= TASK DESCRIPTION =
Sift the listing for lines that hold the string "word" and pull them out.

= MATERIAL FOR THE TASK =
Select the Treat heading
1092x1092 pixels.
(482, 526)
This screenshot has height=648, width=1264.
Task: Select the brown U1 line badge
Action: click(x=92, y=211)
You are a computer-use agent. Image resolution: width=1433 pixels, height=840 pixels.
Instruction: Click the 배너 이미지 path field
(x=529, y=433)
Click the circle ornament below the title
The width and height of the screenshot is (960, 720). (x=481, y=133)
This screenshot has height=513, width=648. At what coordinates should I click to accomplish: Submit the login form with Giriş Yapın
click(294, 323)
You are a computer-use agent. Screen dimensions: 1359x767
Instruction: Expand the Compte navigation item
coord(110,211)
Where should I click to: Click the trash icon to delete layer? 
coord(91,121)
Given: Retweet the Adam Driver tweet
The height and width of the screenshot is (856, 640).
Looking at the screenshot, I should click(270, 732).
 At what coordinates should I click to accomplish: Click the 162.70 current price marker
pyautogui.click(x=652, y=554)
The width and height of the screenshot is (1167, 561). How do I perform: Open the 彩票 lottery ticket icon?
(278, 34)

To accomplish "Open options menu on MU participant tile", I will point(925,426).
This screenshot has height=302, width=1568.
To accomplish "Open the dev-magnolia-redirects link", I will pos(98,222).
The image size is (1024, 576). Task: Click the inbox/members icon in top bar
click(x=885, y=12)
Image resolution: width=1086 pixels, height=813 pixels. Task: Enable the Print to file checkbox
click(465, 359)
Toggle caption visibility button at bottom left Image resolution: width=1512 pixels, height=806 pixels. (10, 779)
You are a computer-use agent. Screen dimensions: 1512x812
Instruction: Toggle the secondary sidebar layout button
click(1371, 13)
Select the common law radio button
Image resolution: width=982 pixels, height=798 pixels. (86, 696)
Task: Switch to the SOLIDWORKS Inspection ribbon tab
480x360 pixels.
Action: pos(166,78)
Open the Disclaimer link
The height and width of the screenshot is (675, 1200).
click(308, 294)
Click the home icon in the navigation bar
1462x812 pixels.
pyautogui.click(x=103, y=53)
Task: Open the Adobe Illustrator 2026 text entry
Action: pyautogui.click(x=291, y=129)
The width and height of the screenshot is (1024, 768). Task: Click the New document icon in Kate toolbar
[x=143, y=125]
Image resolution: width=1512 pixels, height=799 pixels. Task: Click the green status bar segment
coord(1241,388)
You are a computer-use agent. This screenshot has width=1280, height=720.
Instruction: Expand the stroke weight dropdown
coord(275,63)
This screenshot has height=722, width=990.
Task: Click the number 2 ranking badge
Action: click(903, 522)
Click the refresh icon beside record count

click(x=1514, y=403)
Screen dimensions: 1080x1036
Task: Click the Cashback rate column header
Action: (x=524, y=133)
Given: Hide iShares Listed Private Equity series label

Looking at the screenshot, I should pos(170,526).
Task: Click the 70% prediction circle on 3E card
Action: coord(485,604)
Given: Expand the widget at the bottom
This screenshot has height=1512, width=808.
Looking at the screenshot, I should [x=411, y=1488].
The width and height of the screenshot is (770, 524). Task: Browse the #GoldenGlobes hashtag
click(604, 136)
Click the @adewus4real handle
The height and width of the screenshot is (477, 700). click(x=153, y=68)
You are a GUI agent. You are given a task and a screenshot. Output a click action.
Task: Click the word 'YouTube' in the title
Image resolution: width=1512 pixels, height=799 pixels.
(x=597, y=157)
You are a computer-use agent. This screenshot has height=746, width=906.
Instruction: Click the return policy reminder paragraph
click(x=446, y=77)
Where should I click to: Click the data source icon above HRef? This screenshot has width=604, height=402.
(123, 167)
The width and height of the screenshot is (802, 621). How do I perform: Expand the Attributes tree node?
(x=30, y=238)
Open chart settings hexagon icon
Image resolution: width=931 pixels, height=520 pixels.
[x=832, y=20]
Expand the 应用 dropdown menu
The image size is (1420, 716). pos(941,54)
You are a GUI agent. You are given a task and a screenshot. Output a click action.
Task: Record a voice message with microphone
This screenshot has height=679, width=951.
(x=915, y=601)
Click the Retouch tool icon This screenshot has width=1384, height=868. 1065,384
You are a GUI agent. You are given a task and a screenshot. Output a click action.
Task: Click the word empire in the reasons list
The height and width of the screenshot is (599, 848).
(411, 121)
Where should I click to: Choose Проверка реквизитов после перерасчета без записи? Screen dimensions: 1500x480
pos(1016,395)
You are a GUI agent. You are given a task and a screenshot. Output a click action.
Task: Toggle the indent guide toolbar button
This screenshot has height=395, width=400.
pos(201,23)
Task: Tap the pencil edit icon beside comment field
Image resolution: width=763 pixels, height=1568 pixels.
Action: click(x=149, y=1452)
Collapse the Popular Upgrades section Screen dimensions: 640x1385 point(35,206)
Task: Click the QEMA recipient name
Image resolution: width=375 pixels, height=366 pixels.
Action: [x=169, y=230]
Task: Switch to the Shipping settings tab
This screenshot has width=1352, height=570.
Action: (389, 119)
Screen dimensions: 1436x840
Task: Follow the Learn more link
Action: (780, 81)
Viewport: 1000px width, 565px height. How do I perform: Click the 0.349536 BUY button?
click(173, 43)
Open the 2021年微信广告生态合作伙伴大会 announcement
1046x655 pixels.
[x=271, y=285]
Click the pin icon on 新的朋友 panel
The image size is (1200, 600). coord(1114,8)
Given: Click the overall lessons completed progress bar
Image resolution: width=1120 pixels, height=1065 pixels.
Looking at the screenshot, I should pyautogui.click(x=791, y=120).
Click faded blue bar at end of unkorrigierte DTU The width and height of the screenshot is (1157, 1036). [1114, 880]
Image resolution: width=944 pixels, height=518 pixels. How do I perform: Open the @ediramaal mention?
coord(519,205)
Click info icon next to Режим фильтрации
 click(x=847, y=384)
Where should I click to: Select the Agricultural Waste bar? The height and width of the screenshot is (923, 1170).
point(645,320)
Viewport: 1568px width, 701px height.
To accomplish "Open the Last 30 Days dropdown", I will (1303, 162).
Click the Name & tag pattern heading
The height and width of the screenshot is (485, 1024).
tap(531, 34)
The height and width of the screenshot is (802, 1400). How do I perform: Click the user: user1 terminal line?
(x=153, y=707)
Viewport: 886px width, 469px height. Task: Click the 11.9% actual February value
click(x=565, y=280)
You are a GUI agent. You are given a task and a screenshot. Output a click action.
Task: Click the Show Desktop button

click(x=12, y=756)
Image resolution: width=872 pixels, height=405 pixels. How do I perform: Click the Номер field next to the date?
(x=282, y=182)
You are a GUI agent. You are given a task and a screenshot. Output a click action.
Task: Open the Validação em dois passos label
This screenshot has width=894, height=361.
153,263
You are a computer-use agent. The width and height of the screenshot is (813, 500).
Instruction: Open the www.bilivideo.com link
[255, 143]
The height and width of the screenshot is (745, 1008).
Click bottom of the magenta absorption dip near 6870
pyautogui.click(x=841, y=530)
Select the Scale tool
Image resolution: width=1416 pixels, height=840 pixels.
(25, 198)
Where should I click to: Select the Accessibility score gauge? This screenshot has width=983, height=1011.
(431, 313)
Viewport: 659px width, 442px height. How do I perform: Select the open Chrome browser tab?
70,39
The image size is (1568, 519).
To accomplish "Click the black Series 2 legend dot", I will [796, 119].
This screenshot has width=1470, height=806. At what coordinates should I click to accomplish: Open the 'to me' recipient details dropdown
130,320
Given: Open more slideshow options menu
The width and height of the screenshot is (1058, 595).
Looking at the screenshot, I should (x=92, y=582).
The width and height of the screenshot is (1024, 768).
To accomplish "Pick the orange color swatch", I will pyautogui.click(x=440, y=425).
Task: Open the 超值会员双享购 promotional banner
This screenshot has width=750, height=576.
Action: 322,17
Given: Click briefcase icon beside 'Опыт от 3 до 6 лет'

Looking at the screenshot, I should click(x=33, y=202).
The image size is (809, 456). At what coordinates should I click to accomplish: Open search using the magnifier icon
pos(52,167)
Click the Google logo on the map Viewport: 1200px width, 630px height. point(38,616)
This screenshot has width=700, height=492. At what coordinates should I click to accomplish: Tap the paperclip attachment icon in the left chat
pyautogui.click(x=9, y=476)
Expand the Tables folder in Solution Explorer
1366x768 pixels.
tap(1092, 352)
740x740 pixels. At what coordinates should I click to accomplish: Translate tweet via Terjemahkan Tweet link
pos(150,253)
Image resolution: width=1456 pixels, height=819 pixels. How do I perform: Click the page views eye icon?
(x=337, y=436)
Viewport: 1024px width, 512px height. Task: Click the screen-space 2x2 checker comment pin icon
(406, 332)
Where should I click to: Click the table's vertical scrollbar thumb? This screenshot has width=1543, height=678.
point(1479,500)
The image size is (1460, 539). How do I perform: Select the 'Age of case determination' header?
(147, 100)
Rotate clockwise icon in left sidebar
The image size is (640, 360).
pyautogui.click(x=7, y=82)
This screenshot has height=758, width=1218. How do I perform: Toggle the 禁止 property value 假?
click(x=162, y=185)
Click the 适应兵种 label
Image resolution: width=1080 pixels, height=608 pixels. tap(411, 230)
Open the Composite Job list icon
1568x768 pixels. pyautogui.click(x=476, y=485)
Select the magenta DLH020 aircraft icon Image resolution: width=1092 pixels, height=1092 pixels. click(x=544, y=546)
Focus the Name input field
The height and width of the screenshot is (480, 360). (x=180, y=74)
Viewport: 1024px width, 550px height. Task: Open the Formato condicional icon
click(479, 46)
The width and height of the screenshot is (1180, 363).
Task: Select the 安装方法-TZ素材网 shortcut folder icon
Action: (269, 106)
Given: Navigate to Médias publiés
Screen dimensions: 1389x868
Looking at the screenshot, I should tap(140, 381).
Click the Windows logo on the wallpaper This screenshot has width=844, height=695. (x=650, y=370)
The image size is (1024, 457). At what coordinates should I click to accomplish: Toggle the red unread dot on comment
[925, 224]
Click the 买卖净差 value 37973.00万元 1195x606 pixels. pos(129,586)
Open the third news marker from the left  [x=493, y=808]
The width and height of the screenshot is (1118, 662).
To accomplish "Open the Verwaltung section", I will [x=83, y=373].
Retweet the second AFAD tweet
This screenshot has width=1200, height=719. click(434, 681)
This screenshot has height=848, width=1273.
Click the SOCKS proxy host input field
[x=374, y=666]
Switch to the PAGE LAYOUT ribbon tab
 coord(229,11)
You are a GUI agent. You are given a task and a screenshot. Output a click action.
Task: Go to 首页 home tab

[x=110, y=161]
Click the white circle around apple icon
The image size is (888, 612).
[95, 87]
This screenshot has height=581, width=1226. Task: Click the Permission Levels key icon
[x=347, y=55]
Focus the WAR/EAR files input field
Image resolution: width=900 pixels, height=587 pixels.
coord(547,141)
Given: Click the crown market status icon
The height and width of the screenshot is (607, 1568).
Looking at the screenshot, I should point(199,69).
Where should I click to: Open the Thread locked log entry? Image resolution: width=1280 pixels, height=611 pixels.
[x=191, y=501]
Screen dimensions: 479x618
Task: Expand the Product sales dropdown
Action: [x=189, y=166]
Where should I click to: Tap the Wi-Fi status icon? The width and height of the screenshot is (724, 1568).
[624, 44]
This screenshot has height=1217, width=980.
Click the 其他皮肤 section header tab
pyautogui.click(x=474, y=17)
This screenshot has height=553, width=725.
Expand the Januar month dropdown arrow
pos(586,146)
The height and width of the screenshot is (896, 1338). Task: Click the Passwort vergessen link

= RESPONSE FOR THIS EXERCISE =
Task: Click the word 'YouTube' in the title
Task: Click the word empire in the reasons list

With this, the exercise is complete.